++++ The input

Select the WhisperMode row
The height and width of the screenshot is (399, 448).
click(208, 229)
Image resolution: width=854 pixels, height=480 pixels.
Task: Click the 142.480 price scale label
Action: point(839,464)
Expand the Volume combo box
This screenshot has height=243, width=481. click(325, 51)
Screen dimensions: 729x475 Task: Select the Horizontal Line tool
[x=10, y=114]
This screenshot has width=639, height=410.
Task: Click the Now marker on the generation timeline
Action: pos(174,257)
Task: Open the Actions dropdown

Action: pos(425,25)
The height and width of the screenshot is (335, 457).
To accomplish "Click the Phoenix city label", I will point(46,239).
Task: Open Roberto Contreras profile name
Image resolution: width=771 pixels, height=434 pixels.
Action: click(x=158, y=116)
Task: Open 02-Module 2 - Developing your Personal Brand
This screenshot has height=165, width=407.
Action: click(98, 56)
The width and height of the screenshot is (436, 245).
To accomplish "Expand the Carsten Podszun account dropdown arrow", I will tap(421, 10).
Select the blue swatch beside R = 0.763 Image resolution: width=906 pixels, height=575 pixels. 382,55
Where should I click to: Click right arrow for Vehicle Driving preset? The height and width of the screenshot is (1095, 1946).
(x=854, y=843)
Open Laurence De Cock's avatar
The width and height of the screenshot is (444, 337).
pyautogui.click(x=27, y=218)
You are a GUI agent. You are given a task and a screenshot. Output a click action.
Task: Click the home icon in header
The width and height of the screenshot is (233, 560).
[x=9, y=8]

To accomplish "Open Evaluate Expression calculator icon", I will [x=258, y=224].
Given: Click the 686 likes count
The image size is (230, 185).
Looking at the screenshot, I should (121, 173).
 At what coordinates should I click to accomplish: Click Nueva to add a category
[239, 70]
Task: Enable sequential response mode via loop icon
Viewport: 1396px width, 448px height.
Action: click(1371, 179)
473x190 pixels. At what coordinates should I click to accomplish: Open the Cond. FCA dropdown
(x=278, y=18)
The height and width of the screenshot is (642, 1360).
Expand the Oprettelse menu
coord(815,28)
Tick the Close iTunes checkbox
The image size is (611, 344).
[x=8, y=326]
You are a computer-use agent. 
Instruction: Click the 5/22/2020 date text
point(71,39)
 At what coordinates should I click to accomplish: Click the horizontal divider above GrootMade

++++++++

## [Stated task]
Could you edit these lines, changing "Actions dropdown" to "Actions menu" and leaving everything else untouched?

## [Solution to the exercise]
Select the WhisperMode row
The height and width of the screenshot is (399, 448).
click(208, 229)
Image resolution: width=854 pixels, height=480 pixels.
Task: Click the 142.480 price scale label
Action: point(839,464)
Expand the Volume combo box
This screenshot has height=243, width=481. click(325, 51)
Screen dimensions: 729x475 Task: Select the Horizontal Line tool
[x=10, y=114]
This screenshot has width=639, height=410.
Task: Click the Now marker on the generation timeline
Action: pos(174,257)
Task: Open the Actions menu

Action: pos(425,25)
The height and width of the screenshot is (335, 457).
To accomplish "Click the Phoenix city label", I will point(46,239).
Task: Open Roberto Contreras profile name
Image resolution: width=771 pixels, height=434 pixels.
Action: click(x=158, y=116)
Task: Open 02-Module 2 - Developing your Personal Brand
This screenshot has height=165, width=407.
Action: click(98, 56)
The width and height of the screenshot is (436, 245).
To accomplish "Expand the Carsten Podszun account dropdown arrow", I will tap(421, 10).
Select the blue swatch beside R = 0.763 Image resolution: width=906 pixels, height=575 pixels. 382,55
Where should I click to: Click right arrow for Vehicle Driving preset? The height and width of the screenshot is (1095, 1946).
(x=854, y=843)
Open Laurence De Cock's avatar
The width and height of the screenshot is (444, 337).
pyautogui.click(x=27, y=218)
You are a GUI agent. You are given a task and a screenshot. Output a click action.
Task: Click the home icon in header
The width and height of the screenshot is (233, 560).
[x=9, y=8]

To accomplish "Open Evaluate Expression calculator icon", I will [x=258, y=224].
Given: Click the 686 likes count
The image size is (230, 185).
Looking at the screenshot, I should (121, 173).
 At what coordinates should I click to accomplish: Click Nueva to add a category
[239, 70]
Task: Enable sequential response mode via loop icon
Viewport: 1396px width, 448px height.
Action: click(1371, 179)
473x190 pixels. At what coordinates should I click to accomplish: Open the Cond. FCA dropdown
(x=278, y=18)
The height and width of the screenshot is (642, 1360).
Expand the Oprettelse menu
coord(815,28)
Tick the Close iTunes checkbox
The image size is (611, 344).
[x=8, y=326]
You are a computer-use agent. 
Instruction: Click the 5/22/2020 date text
point(71,39)
 At what coordinates should I click to accomplish: Click the horizontal divider above GrootMade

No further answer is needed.